O Marco Civil da Internet, instituído no Brasil e debatido durante o segundo governo Lula (2007-10) a partir de iniciativa do Ministério da Justiça, quando ocupávamos os cargos de ministro e secretário da pasta, foi o primeiro projeto de lei do mundo a ser elaborado de maneira colaborativa pela internet.

No conteúdo, o projeto conseguiu reverter uma tendência autoritária que ameaçava a liberdade na internet e construiu uma regulação que teve como eixo fundamental a construção da rede como um espaço de afirmação de direitos. Princípios como a neutralidade da rede e a necessidade de ordem judicial para que conteúdos fossem retirados foram essenciais para que o Brasil se tornasse vanguardista no debate global sobre a internet livre, mas com possibilidade de controlar seus abusos criminosos.

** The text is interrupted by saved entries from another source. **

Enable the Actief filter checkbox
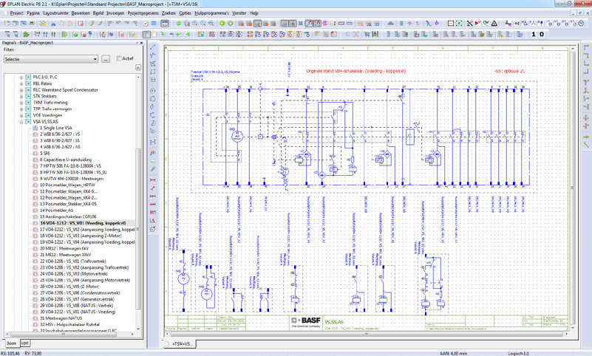Image resolution: width=592 pixels, height=356 pixels. click(120, 58)
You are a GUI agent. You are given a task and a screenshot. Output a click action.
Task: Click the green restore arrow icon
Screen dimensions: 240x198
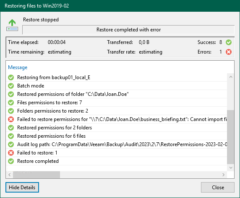(x=12, y=25)
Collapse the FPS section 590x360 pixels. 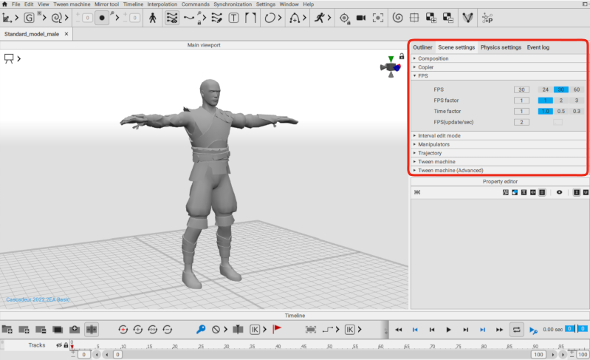pyautogui.click(x=423, y=75)
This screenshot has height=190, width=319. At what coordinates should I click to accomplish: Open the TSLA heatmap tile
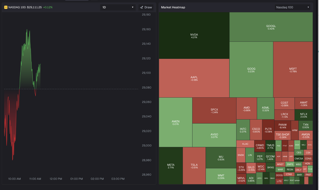coord(194,166)
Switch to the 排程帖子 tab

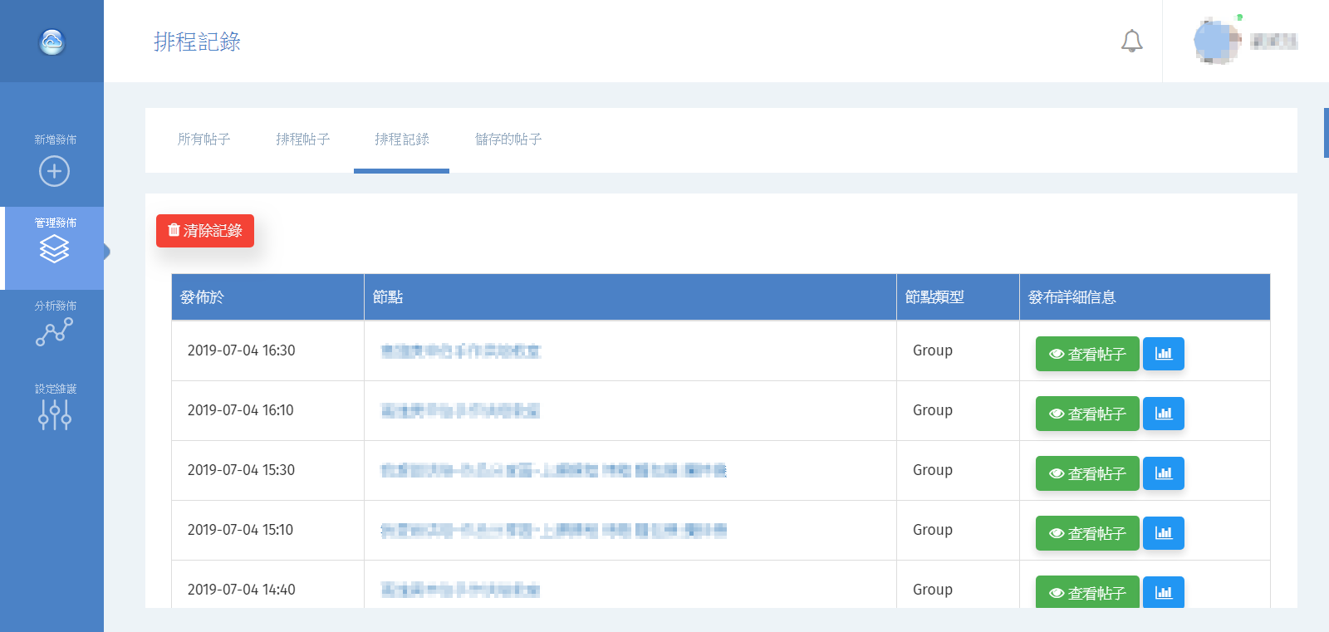point(302,140)
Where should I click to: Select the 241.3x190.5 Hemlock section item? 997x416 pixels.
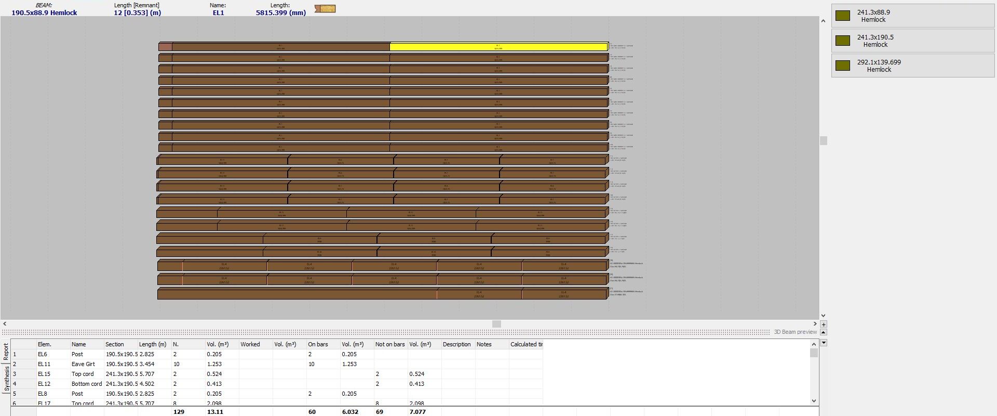pyautogui.click(x=913, y=41)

Agora, quando nos aproximamos de uma década de vigência do Marco Civil da Internet (a lei 12.965 foi sancionada em 23 de abril de 2014), é necessário reconhecer que a rede é outra. O marco civil entrou em vigor antes do brexit, dois anos antes da eleição de Donald Trump nos EUA e quatro anos antes da eleição de Jair Bolsonaro. Ou seja: começou a valer antes de as redes mostrarem sua face mais perversa diante das democracias do mundo todo.

Uma onda de líderes autoritários, em diversos países, se utilizou de sofisticados mecanismos de desinformação para promover o maior ataque às democracias já visto desde o fim da Segunda Guerra Mundial. Nesse contexto, é impossível não se pensar em uma revisão da regulação prevista no regramento. Em primeiro lugar porque o marco civil é produto de um processo democrático de debate público. Não há dúvidas de que o consenso alcançado para a sua aprovação seria outro neste momento. Além disso, essa lei não foi pensada para ser um escudo de proteção para atividades golpistas, e sua nova regulação democrática deve estar à altura de seu momento histórico.

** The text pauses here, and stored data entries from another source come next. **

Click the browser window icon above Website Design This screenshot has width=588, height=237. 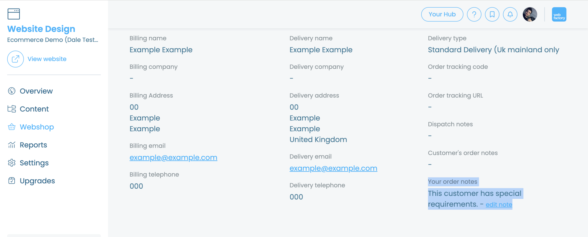pyautogui.click(x=14, y=14)
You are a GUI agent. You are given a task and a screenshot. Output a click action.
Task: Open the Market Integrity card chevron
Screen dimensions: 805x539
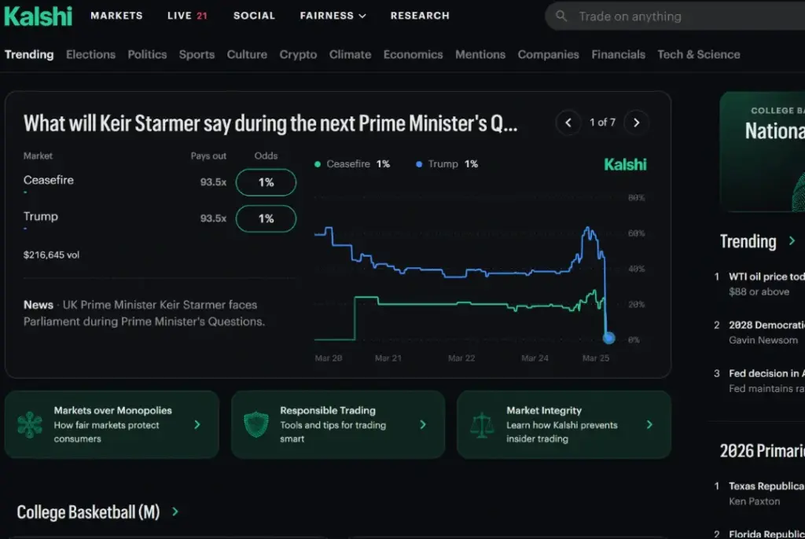[x=649, y=424]
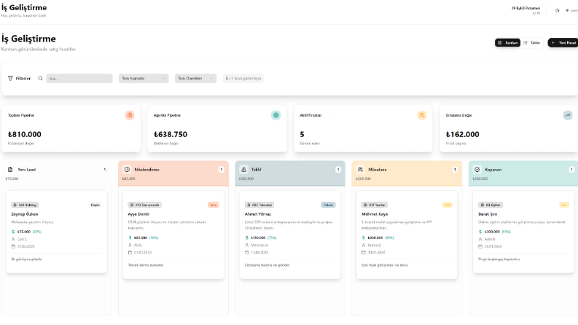Click the Filtreler funnel icon
This screenshot has height=325, width=578.
pyautogui.click(x=10, y=79)
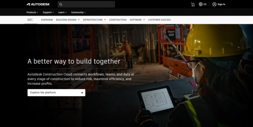Click Explore the platform button
Image resolution: width=253 pixels, height=127 pixels.
[x=56, y=93]
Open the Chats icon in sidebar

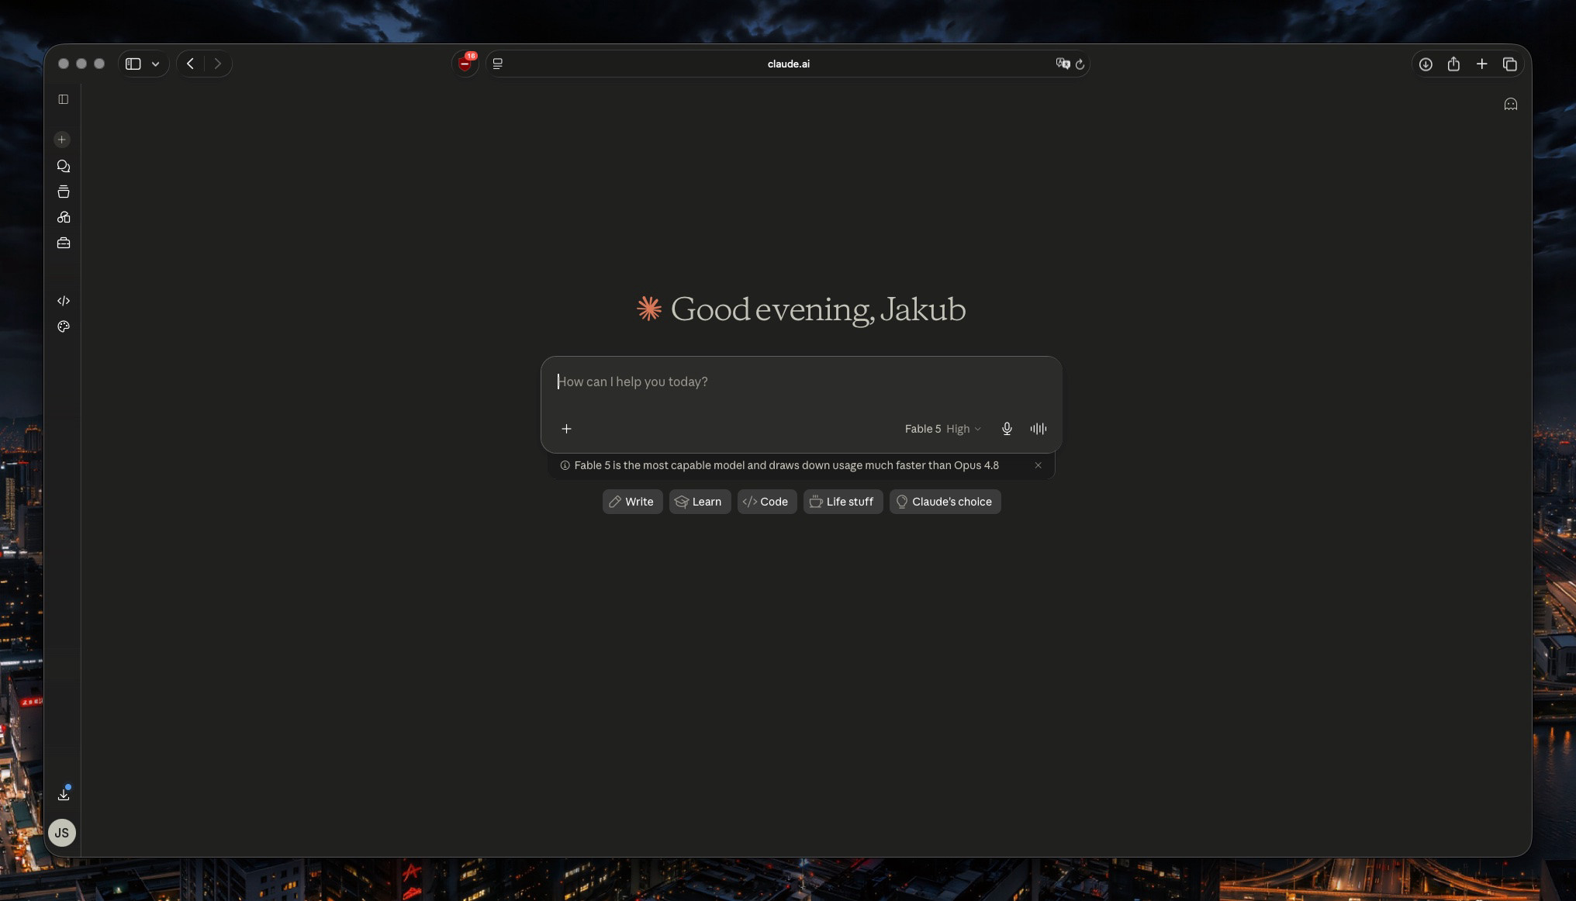pyautogui.click(x=64, y=166)
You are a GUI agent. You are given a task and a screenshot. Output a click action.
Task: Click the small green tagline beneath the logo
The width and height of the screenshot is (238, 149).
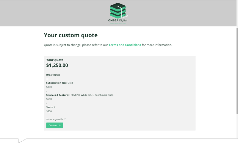(118, 23)
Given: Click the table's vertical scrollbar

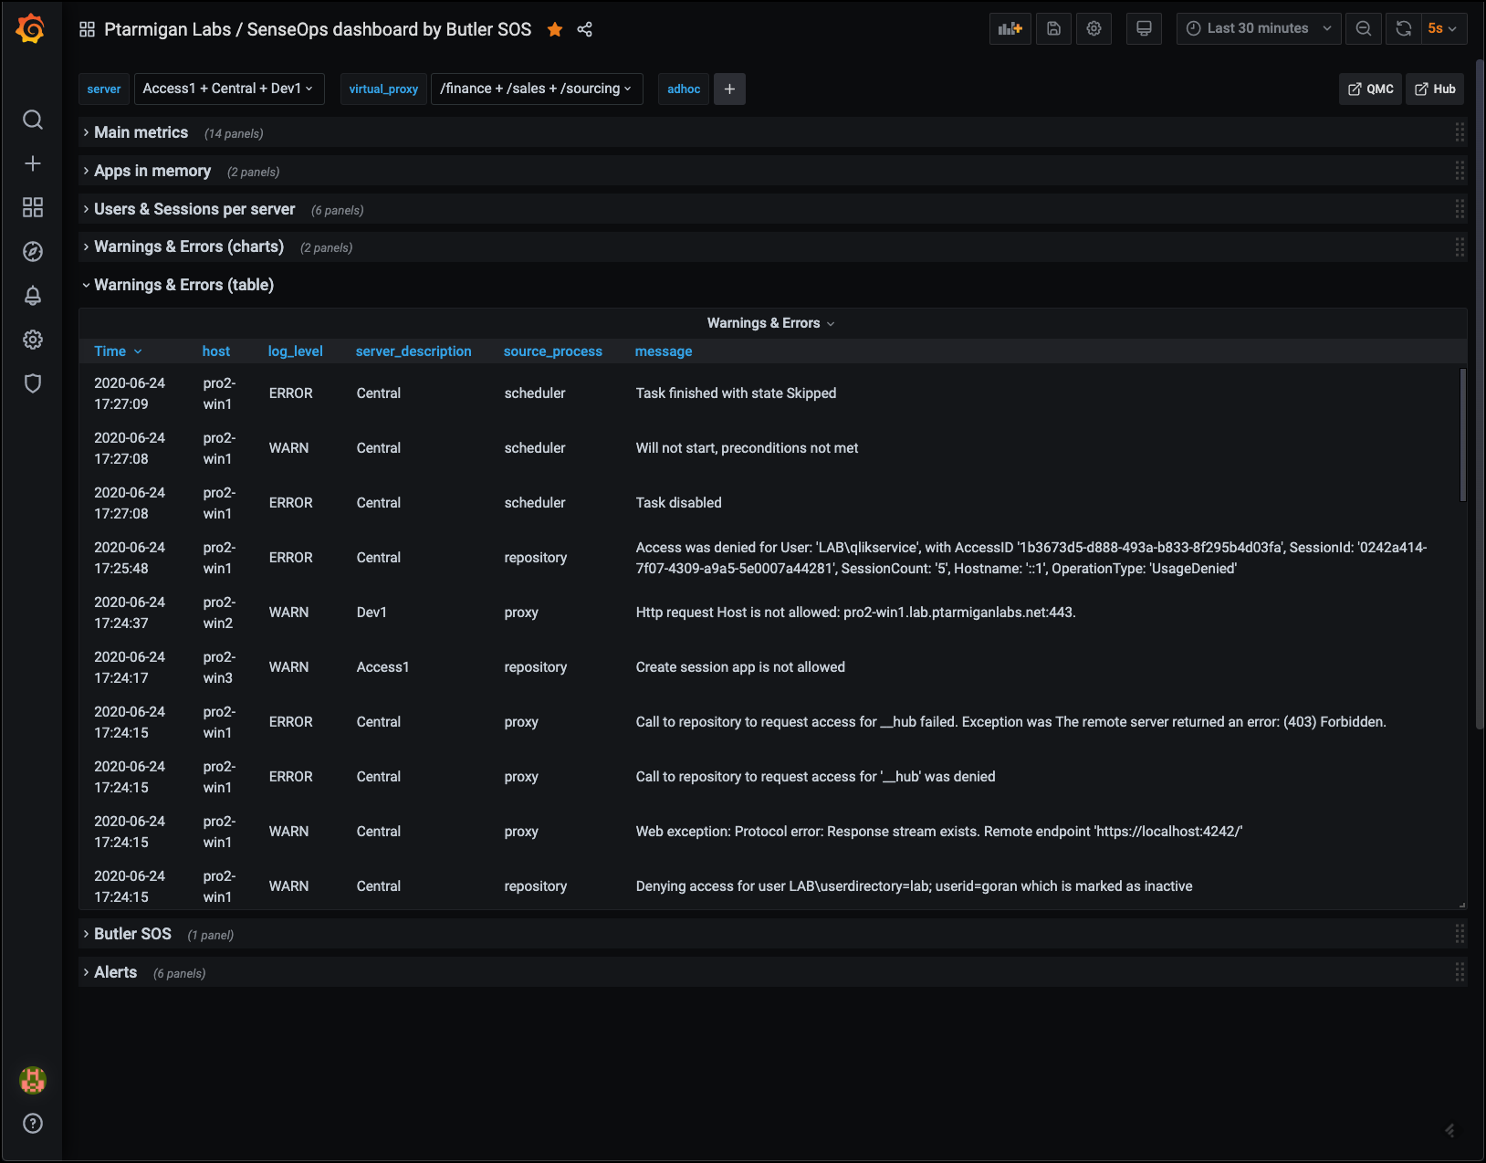Looking at the screenshot, I should coord(1462,435).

Também é forçoso reconhecer que uma revisão do marco civil foi feita a fórceps pelo Tribunal Superior Eleitoral durante as últimas eleições. Revisão necessária para garantir o bom funcionamento da democracia, mas perigosa por ter alijado o Parlamento de seu papel protagonista na elaboração legislativa. Um ajuste que possa responsabilizar as grandes plataformas de internet pelas redes de desinformação em massa, que atentam contra a democracia e, assim, garantir o pleno funcionamento democrático do país. E há várias formas de responsabilização e mitigação dos danos causados que não implicam tolher a liberdade de expressão.

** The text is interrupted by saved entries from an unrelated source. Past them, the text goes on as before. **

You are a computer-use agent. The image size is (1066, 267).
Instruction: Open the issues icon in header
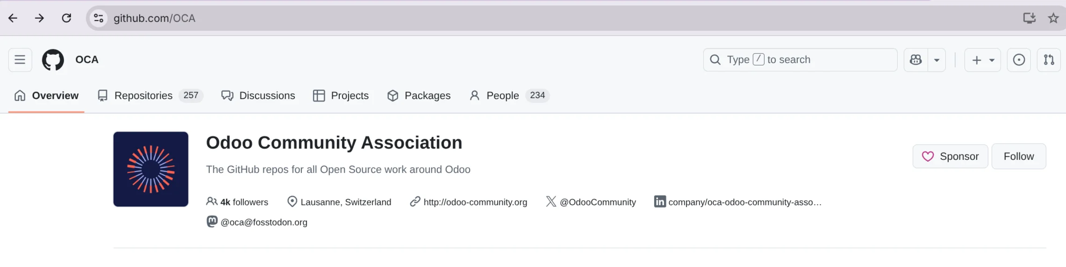point(1019,60)
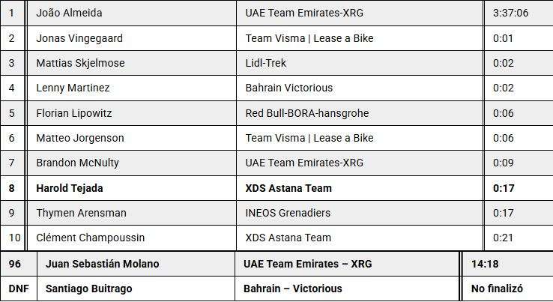Click the winning time 3:37:06
Screen dimensions: 553x302
click(511, 13)
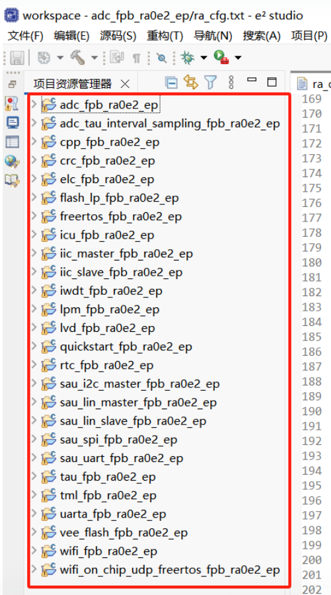Screen dimensions: 331x595
Task: Collapse all projects in explorer
Action: (171, 83)
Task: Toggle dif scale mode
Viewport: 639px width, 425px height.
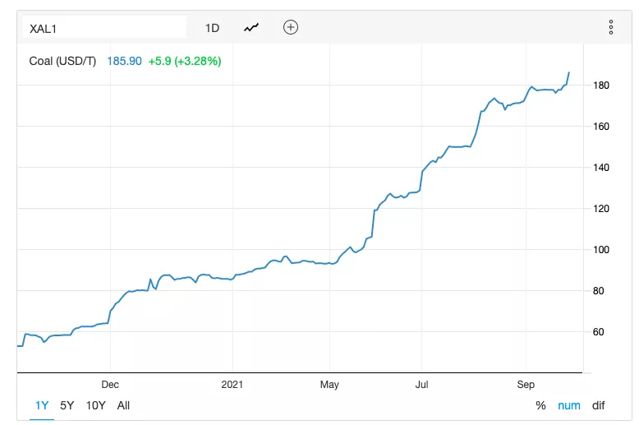Action: (598, 405)
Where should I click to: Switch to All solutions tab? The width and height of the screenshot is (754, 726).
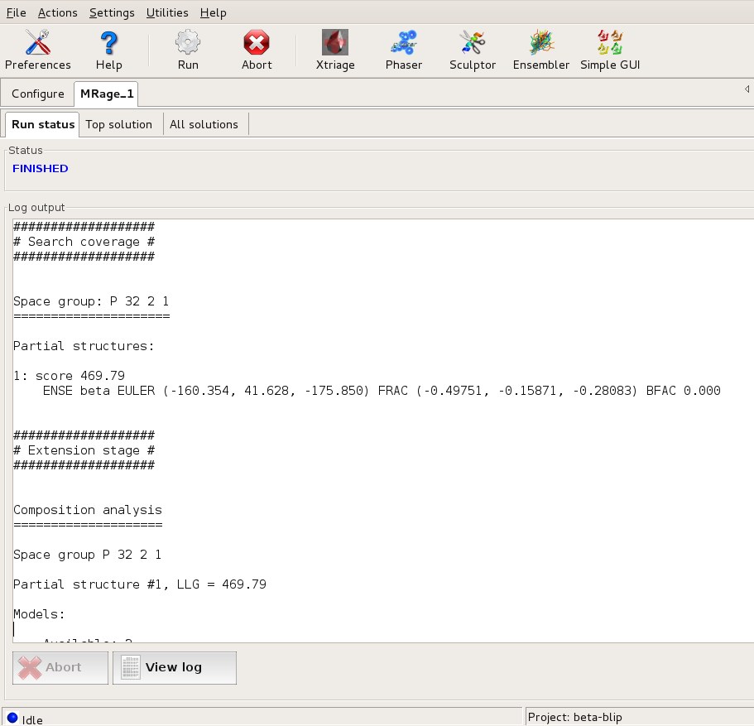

O amplo processo participativo que originou o Marco Civil da Internet foi virtuoso. Demorou, porém, cinco anos. A defesa da democracia no Brasil de hoje não pode esperar tanto tempo. O desafio, portanto, é conciliar a necessidade do cuidado para que o processo possa ouvir os diversos argumentos sobre os riscos de uma nova regulação para as redes com a responsabilidade para que essa escuta não crie uma demora que permita o esfacelamento da democracia brasileira.

O Poder Executivo e o Congresso Nacional (que há três anos já discute o projeto de lei 2.630/20, a lei das fake news) devem chegar a um acordo sobre uma forma rápida de proteger a internet e a democracia dos ataques extremistas que nos ameaçam. A solução virá do contencioso político democrático que emergirá após as ameaças da hidra totalitária provisoriamente derrotada.